Amerika dan China Bisa Terlibat Konflik Terbuka Terkait Laut China Selatan

kabarin.co – MELBOURNE, Salah satu mantan petinggi milier AS paling senior, Laksamana (Purn.) Dennis Blair memperingatkan Cina dan AS berisiko terlibat konflik terbuka terkait Laut Cina Selatan gara-gara kesalahpahaman mendasar di antara kedua negara.

Laksamana Blair yang juga mantan kepala National Intelligence dan panglima US Pacific Command kepada program Four Corners ABCmengatakan tidak percaya Amerika atau Cina mau melakukan perang guna mengakhiri pertikaian.

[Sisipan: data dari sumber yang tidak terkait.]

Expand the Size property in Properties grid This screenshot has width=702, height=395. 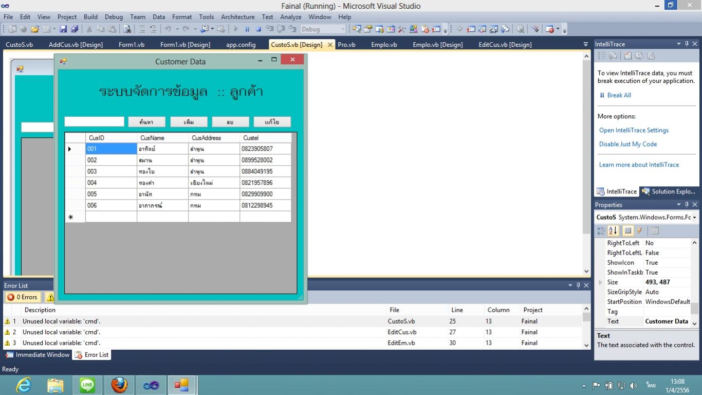point(600,282)
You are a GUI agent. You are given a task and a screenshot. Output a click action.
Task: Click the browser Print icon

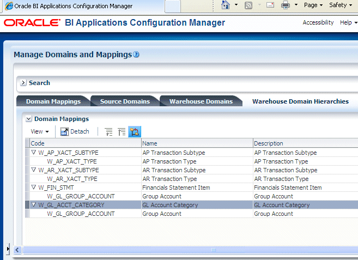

Menurut dia, kedua pihak kini terjebak dalam posisi berhadap-hadapan dan membuat situasi hampir mustahil untuk mencapai kompromi. LauT Cina Selatan merupakan salah satu kawasan yang paling dipersengketakan di dunia. Terjadi klaim yang tumpang-tindih dari berbagai negara termasuk sekutu tradisional AS, yaitu Filipina.

Cina menyatakan klaim atas perairan dangkal dan pulau-pulau yang ada di dalam wilayah yang dikenal sebagai”Nine-Dash Line (Jalur Sembilan Garis Teputus), yang mencakup 90 persen area Laut Cina Selatan.

“Ketika saya bicara dengan (pejabat) Cina, saya benar-benar jujur, dari sudut pandang Amerika. Saya kira ada ketidakmampuan kami berdua untuk memahami apa yang terjadi di satu sisi, dan coba menemukan kompromi yang bisa diterima kami berdua,” kata Laksamana Blair.

Citra satelit yang belum pernah dirilis dan diperoleh program Four Corners menunjukkan paling tidak bulan lalu, para pekerja konstruksi Cina terus melakukan pengerjaan pembangunan di terumbu karang dan mengubahnya menjadi pulau-pulau sebagai pangkalan yang siap.

Kapal-kapal penjaga pantai Cina telah menjauhkan kapal-kapal nelayan asing dari pulau-pulau tersebut, serta memperingatkan pesawat terbang untuk tidak melintas di atasnya. Menurut Laksamana Blair, klaim Cina itu merupakan sesuatu yang tak bisa diterima AS dan kebuntuan ini menciptakan situasi dimana tak ada pihak yang tampak mengalah.

“Tampaknya kita harus menghadapi rentetan (situasi) konsesi atau menang, dan itu merupakan hubungan yang bisa menjadi tegang seiring dengan waktu. [Bisa] mengarah jadi konflik. Kesalahpahaman, lalu ketakutan dan konflik,” jelasnya.

Jika konflik akhirnya terjadi, Laksamana Blair menyatakan mungkin pekerjaan 10 atau 15 menit bagi militer AS untuk menetralisir pos-pos Cina di Laut Cina Selatan.Dia menyarankan Angkatan Bersenjata Australia (ADF) ambil bagian dalam latihan bersama AS di perairan yang dipersengketakan itu.”Saya kira kapal-kapal Australia dan Amerika harus berlatih bersama di Laut Cina Selatan, menunjukkan jika diperlukan mereka akan mengirimkan pasukannya ke wilayah perairan dan udara internasional,” katanya.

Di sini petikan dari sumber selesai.